Look below for the line containing "Screen dimensions: 933x620" and the line containing "Expand audio options"; repeat exactly those two lines and all lines between them, and nothing else.

WORKING DATA Start Marker

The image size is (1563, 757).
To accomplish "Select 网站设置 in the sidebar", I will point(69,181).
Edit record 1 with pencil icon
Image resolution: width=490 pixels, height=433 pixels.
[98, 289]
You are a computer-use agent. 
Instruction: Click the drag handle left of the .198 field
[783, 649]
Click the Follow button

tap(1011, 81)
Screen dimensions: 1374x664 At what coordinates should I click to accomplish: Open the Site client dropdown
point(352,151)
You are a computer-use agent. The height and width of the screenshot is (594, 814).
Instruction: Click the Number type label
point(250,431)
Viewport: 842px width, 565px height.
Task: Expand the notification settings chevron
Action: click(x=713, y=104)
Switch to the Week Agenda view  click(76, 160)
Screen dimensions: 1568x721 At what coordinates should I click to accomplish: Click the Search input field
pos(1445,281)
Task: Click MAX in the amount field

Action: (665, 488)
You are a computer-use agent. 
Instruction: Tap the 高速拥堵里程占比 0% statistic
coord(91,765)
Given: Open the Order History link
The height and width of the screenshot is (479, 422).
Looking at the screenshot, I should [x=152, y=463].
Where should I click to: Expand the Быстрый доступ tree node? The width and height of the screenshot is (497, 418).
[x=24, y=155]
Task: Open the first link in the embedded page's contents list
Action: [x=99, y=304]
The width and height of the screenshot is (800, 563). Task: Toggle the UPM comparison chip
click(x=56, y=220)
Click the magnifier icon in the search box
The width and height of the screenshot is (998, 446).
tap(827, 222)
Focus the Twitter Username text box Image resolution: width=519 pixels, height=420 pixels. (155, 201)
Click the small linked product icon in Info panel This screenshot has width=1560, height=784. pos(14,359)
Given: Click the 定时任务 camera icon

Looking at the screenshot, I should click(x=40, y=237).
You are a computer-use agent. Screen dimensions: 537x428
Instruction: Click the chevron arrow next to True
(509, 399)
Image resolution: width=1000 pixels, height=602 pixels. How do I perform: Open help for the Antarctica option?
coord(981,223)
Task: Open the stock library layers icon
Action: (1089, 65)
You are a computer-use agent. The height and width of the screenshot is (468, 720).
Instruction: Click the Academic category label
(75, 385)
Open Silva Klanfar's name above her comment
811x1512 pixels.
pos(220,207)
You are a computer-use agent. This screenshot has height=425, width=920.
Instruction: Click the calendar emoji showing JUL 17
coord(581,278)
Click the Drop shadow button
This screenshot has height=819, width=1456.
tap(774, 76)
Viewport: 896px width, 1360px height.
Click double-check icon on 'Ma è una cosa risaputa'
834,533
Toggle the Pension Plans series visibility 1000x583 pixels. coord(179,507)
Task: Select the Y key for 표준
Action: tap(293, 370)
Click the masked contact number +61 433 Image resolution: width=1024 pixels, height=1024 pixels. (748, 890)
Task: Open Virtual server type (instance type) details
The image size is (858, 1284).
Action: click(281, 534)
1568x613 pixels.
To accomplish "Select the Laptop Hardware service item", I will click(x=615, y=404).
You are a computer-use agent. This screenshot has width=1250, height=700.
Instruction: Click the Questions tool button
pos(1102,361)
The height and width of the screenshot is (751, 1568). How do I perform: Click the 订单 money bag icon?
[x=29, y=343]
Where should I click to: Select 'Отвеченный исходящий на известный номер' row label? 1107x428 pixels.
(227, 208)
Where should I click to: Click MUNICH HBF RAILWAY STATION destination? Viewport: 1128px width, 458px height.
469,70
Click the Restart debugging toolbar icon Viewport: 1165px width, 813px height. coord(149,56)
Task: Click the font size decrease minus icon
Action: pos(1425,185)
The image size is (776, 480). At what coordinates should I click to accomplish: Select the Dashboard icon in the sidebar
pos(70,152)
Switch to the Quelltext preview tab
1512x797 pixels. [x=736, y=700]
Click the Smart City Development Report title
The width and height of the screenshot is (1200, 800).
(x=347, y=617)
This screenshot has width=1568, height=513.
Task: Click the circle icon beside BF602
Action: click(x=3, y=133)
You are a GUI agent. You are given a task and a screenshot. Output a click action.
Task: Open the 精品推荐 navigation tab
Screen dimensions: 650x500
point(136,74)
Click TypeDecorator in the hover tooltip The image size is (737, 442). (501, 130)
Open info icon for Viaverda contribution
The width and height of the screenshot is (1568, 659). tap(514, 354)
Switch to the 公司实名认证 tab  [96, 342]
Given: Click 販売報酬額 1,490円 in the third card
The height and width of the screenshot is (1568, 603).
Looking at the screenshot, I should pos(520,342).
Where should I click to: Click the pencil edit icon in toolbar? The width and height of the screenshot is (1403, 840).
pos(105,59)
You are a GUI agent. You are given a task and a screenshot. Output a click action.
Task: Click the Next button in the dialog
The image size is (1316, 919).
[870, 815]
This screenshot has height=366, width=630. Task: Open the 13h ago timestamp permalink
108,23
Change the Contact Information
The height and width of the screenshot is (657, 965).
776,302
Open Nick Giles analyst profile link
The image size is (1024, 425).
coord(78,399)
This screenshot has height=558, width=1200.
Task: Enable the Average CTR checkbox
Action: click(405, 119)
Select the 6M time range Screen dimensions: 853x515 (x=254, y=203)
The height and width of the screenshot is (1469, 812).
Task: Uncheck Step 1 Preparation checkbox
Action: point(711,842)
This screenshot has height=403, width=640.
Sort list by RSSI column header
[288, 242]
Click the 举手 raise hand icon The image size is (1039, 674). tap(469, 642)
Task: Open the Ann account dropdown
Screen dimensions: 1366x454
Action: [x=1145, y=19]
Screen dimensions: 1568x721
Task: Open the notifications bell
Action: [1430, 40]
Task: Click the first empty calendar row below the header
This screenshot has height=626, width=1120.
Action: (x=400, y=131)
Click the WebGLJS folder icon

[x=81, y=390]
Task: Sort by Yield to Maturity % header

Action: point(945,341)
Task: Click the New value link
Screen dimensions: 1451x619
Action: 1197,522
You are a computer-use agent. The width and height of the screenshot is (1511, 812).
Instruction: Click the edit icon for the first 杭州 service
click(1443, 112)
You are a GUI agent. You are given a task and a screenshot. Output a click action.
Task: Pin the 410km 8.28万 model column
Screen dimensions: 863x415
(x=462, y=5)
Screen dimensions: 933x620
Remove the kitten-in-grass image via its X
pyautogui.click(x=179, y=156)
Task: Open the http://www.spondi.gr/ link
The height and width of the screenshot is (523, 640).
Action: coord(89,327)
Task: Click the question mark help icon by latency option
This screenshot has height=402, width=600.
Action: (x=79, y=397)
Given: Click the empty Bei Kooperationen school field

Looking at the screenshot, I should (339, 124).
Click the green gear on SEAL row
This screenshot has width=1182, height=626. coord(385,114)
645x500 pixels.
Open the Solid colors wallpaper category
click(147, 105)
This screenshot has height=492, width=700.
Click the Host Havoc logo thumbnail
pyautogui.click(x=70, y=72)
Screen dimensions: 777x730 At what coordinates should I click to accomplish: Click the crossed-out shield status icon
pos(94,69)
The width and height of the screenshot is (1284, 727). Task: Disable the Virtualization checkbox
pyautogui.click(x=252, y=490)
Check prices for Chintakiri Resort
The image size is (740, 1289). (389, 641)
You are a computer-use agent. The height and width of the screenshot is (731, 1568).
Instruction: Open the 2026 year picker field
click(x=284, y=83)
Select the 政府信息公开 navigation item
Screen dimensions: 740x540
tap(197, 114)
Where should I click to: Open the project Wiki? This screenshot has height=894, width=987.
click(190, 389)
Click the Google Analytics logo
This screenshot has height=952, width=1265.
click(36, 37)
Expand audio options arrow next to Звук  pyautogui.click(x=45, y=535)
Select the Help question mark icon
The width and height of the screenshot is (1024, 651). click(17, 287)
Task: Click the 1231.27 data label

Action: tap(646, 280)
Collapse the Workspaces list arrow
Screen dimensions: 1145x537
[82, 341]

WORKING DATA End Marker

### [FINAL ANSWER]
Screen dimensions: 933x620
Remove the kitten-in-grass image via its X
pyautogui.click(x=179, y=156)
Task: Open the http://www.spondi.gr/ link
The height and width of the screenshot is (523, 640).
Action: coord(89,327)
Task: Click the question mark help icon by latency option
This screenshot has height=402, width=600.
Action: (x=79, y=397)
Given: Click the empty Bei Kooperationen school field

Looking at the screenshot, I should (339, 124).
Click the green gear on SEAL row
This screenshot has width=1182, height=626. coord(385,114)
645x500 pixels.
Open the Solid colors wallpaper category
click(147, 105)
This screenshot has height=492, width=700.
Click the Host Havoc logo thumbnail
pyautogui.click(x=70, y=72)
Screen dimensions: 777x730 At what coordinates should I click to accomplish: Click the crossed-out shield status icon
pos(94,69)
The width and height of the screenshot is (1284, 727). Task: Disable the Virtualization checkbox
pyautogui.click(x=252, y=490)
Check prices for Chintakiri Resort
The image size is (740, 1289). (389, 641)
You are a computer-use agent. The height and width of the screenshot is (731, 1568).
Instruction: Open the 2026 year picker field
click(x=284, y=83)
Select the 政府信息公开 navigation item
Screen dimensions: 740x540
tap(197, 114)
Where should I click to: Open the project Wiki? This screenshot has height=894, width=987.
click(190, 389)
Click the Google Analytics logo
This screenshot has height=952, width=1265.
click(36, 37)
Expand audio options arrow next to Звук  pyautogui.click(x=45, y=535)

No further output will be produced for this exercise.